Former les enseignants de demain à l’ère de la réconciliation

Les étudiants du cours Perspectives autochtones en éducation ont présenté leur travail final sous forme d’exposition par affiches.

Dans le cadre de la Journée nationale de la vérité et de la réconciliation, la première cohorte d’étudiants inscrits au cours optionnel Perspectives autochtones en éducation de l’Université de Sherbrooke présentait jeudi midi les différents travaux réalisés lors de la récente session estivale.


Littérature autochtone, immersion dans des communautés, fabrication de panier en frêne, pratiques ancestrales, langues et cultures : peu importe leurs intérêts, les étudiants sont unanimes. « Ce cours m’a transformé à jamais », ont confié plusieurs d’entre eux lors des présentations.

Étudiante au doctorat en éducation, Kara Edward s’estime particulièrement chanceuse d’avoir pu suivre le cours destiné aux étudiants du baccalauréat en enseignement et en adaptation scolaire et sociale.

« J’ai espoir que ce cours deviendra obligatoire pour tous », confie-t-elle d’emblée. « C’est une expérience transformatrice. Il y a un avant et un après. Comme enseignants en situation d’autorité, nous devons absolument être sensibilisés aux différents enjeux des communautés autochtones. »

Dans le cadre de ce cours, Kara Edward s’est intéressée à la littérature jeunesse autochtone et aux dommages que peuvent causer les stéréotypes associés à la culture autochtone dans les romans jeunesse. 

« Même si les dommages sont bien réels, il ne faut rien brûler », lance l’étudiante en faisant référence aux écoles ontariennes qui ont détruit près de 5000 livres jugés discriminatoires. « Ces livres sont de magnifiques outils d’apprentissage. Nous devons apprendre à les utiliser de manière juste. »

Sur sa table, différents romans jeunesse sont annotés soulignant les regards stéréotypés de différents auteurs. Une initiative qu’elle encourage et qu’elle recommande fortement aux enseignants et aux bibliothécaires.

### DONNÉES FOURNIES

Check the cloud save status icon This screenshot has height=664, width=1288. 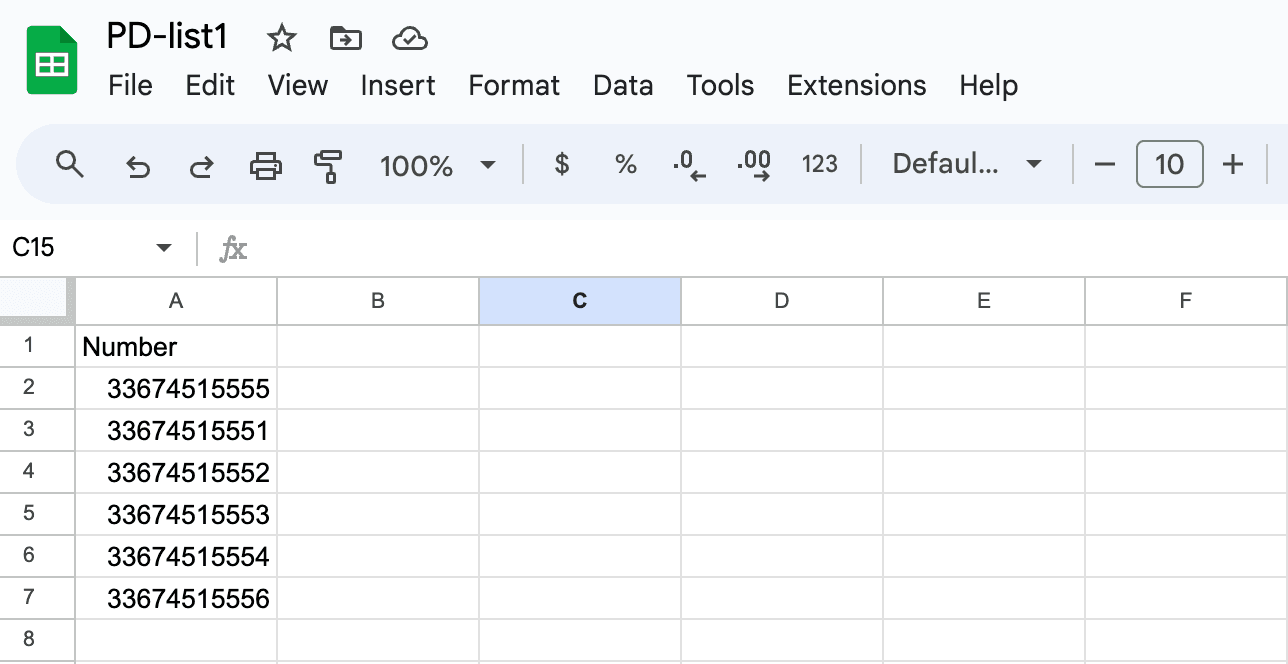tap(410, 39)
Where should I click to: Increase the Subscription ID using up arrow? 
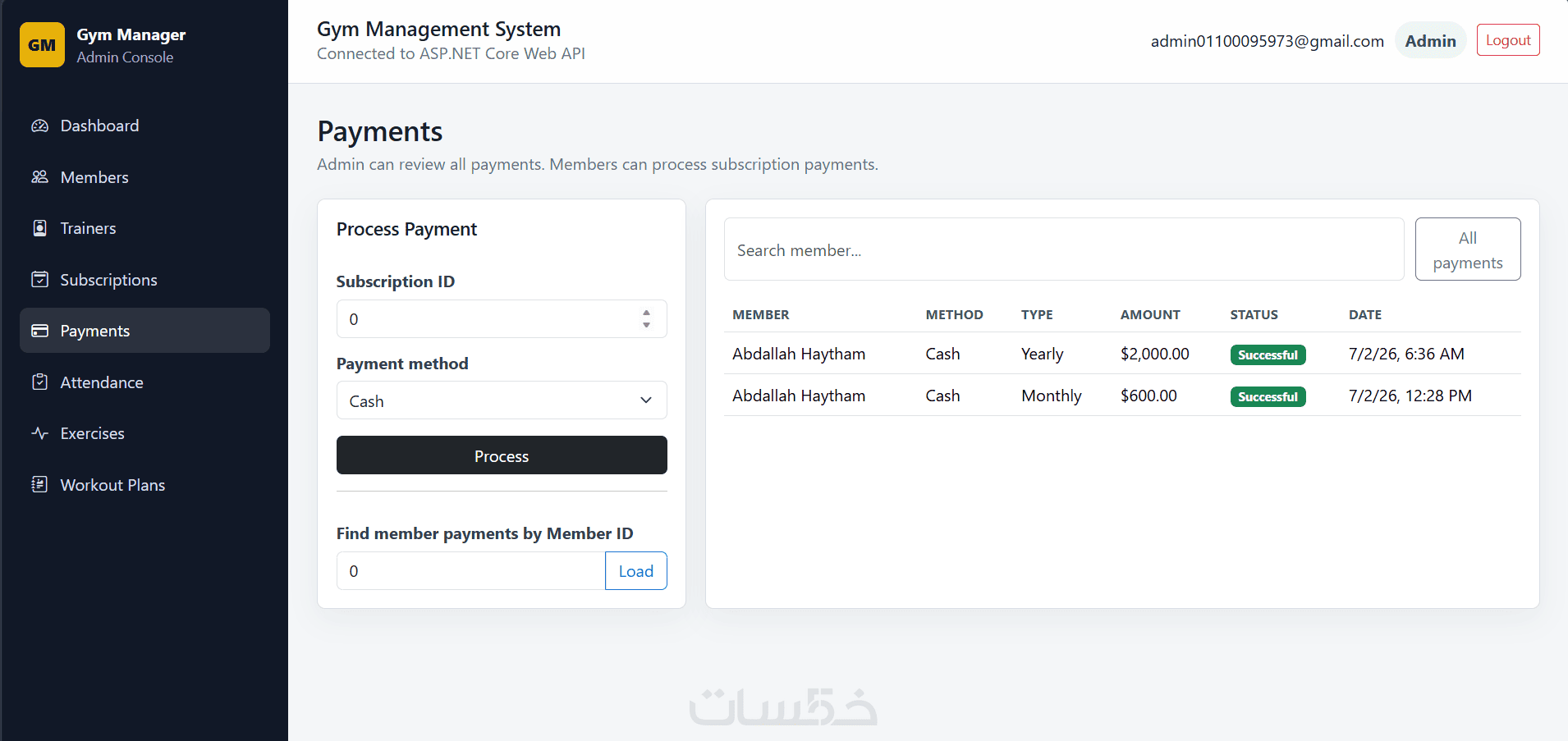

### TÂCHES
A – Répondez brièvement à ces questions sur l'article consacré au cours Perspectives autochtones en éducation :
(i) À quelle occasion la première cohorte a-t-elle présenté ses travaux ?
(ii) Dans quel programme d'études Kara Edward est-elle inscrite ?
(iii) Combien de livres jugés discriminatoires les écoles ontariennes ont-elles détruits ?
B – Reproduisez fidèlement, dans l'article consacré au cours Perspectives autochtones en éducation, le passage allant de « Les étudiants du » jusqu'à « récente session estivale. ».
C – Poursuivez l'article consacré au cours Perspectives autochtones en éducation à partir de sa dernière phrase.
Les données n'ont aucun rôle à jouer ici.

### RÉPONSES PAR TÂCHE
A –
(i) Lors de la Journée nationale de la vérité et de la réconciliation.
(ii) Au doctorat en éducation.
(iii) Près de 5000.

B –
Les étudiants du cours Perspectives autochtones en éducation ont présenté leur travail final sous forme d’exposition par affiches.

Dans le cadre de la Journée nationale de la vérité et de la réconciliation, la première cohorte d’étudiants inscrits au cours optionnel Perspectives autochtones en éducation de l’Université de Sherbrooke présentait jeudi midi les différents travaux réalisés lors de la récente session estivale.

C –
L’UdeS se serait par ailleurs engagée en ce sens, précise celle qui souhaite développer à long terme des initiatives d’accompagnement pour les enseignants allochtones afin qu’ils puissent inclure les savoirs et les perspectives autochtones à leur enseignement.

L’étudiante au doctorat et membre du comité M8wwa mamu Kara Edward s’est intéressée à la littérature jeunesse autochtone et aux dommages que peuvent causer les stéréotypes associés à la culture autochtone dans les romans jeunesse.

De son côté, Camille Lapierre s’est intéressée aux jeux de rôles. À titre de coordonnatrice de camps de jour dans la région de Lac-Mégantic, la jeune femme n’en pouvait plus d’entendre les enfants jouer aux « cowboys » et aux « Indiens ».

« J’ai vraiment eu une prise de conscience avec ce cours, raconte-t-elle. Et pourquoi ne pas inviter Nicole O’Bomsawin à venir discuter avec les enfants du camp? J’avais envie qu’ils apprennent en s’amusant. »

Nicole O’Bomsawin a répondu positivement à l’invitation de l’étudiante. « Elle a fait de la sensibilisation culturelle avec nous et nous avons fait de la reconnaissance territoriale. C’était magique. Les jeunes étaient captivés... et moi aussi. »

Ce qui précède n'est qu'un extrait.